United States television actor Larry Hagman made a cameo appearance on Lindenstraße on 19 February 2006.

Geißendörfer wrote and directed the first 31 episodes himself. Now, there are different directors that take turns in about 10-episode blocks. The current directors are Herwig Fischer, Kerstin Krause, Dominikus Probst and Iain Dilthey.

There have been many different writers of the show throughout the years. Currently, three authors share the responsibility of writing the episodes: Michael Meisheit, who has been writing for Lindenstraße since 1997, and Irene Fischer, who has been writing for Lindenstraße since 1999. She has also been playing a main character in the series since 1987. In 2013, Geißendörfer's daughter Hana Geißendörfer joined the team and the first episodes written by her aired in late April.

Setting 
The series is set in the Lindenstraße, a fictional street in Munich. The resident families Beimer-Schiller, Beimer-Ziegler and Zenker, as well as couples without children and communes are very prominent characters in the show. There is also a doctor's office, currently run by Dr. Iris Brooks. In the past, it has been run by Dr. Ernesto Stadler, Dr. Carsten Flöter and his stepfather Dr. Ludwig Dressler. There is also a Greek restaurant "Akropolis" and a supermarket.
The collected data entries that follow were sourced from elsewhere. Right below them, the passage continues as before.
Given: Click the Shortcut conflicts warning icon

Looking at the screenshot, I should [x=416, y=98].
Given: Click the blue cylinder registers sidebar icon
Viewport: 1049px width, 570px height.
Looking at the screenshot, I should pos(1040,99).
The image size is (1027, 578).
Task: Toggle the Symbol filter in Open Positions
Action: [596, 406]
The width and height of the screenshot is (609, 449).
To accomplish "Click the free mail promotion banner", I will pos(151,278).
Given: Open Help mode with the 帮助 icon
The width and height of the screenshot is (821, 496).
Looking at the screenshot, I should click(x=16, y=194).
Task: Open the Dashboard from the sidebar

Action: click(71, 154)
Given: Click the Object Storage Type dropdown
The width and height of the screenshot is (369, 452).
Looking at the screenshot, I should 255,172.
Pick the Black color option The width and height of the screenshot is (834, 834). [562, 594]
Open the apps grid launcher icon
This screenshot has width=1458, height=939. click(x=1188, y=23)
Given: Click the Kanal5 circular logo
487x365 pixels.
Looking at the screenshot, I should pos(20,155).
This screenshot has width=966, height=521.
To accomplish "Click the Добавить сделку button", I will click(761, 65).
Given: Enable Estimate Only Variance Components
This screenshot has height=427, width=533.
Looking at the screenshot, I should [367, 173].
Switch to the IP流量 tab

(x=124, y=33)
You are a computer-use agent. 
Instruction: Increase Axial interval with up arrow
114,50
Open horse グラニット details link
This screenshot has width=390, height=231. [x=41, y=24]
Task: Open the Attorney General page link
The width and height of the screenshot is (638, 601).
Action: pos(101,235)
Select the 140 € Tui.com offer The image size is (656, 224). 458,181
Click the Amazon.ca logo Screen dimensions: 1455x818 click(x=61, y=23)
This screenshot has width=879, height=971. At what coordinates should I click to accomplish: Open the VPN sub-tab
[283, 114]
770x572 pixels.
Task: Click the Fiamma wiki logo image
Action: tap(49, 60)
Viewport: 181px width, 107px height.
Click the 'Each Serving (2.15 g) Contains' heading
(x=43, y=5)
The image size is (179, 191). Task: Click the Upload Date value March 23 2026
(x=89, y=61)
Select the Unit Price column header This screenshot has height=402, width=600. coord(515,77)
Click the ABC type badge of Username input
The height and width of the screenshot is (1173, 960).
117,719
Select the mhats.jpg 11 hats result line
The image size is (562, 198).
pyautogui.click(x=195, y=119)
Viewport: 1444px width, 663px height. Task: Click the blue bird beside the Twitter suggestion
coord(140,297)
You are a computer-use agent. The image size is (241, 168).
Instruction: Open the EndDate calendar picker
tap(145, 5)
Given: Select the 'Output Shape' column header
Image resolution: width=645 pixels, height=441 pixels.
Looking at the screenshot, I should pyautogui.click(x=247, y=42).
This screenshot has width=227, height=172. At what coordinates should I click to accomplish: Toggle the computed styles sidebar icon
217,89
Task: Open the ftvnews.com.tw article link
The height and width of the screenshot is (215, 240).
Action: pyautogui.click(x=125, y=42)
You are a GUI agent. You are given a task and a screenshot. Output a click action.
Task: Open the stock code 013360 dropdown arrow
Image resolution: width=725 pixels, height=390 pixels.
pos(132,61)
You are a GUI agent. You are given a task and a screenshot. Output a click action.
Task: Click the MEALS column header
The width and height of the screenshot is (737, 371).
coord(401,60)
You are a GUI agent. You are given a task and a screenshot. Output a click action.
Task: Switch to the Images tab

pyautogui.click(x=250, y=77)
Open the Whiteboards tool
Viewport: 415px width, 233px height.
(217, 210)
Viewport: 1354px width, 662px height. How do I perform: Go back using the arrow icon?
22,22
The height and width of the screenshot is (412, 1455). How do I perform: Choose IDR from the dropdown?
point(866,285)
There are also a few shops in the Kastanienstraße (literally "Chestnut Street"), which is at one end of the Lindenstraße. There is an organic food shop called "1 A Bio" (It used to be the chocolate store "Kakao" and the gourmet food shop called "Alimentari". There is also a café called "Café Bayer" and a travel agency called "Träwel und Iwends" (a pun on the German pronunciation of Travel and Events) as well as the car shop "Die Werkstatt". There are also several minor characters who live on this street.

On the other end of the Lindenstraße, one can find the Ulrike-Böss-Straße. In it is a movie theater ("Astor"), the "Café George" and a hair salon.

Cast 

Due to the frequency of social problem topics treated in the series, a high proportion of the characters come from minority groups of diverse kind or live in patchwork relationships. From the Greek Restaurant with its family and a Vietnamese which were there from the beginning, characters and whole families with migration background have come and gone from Italy, Turkey, Eastern Europe etc. The current cast counts three male homosexuals, two of them living in marriage with an adopted son, and one female homosexual with a test-tube baby. There's a homeless man, a man in a wheelchair, a child with Down syndrome and so on.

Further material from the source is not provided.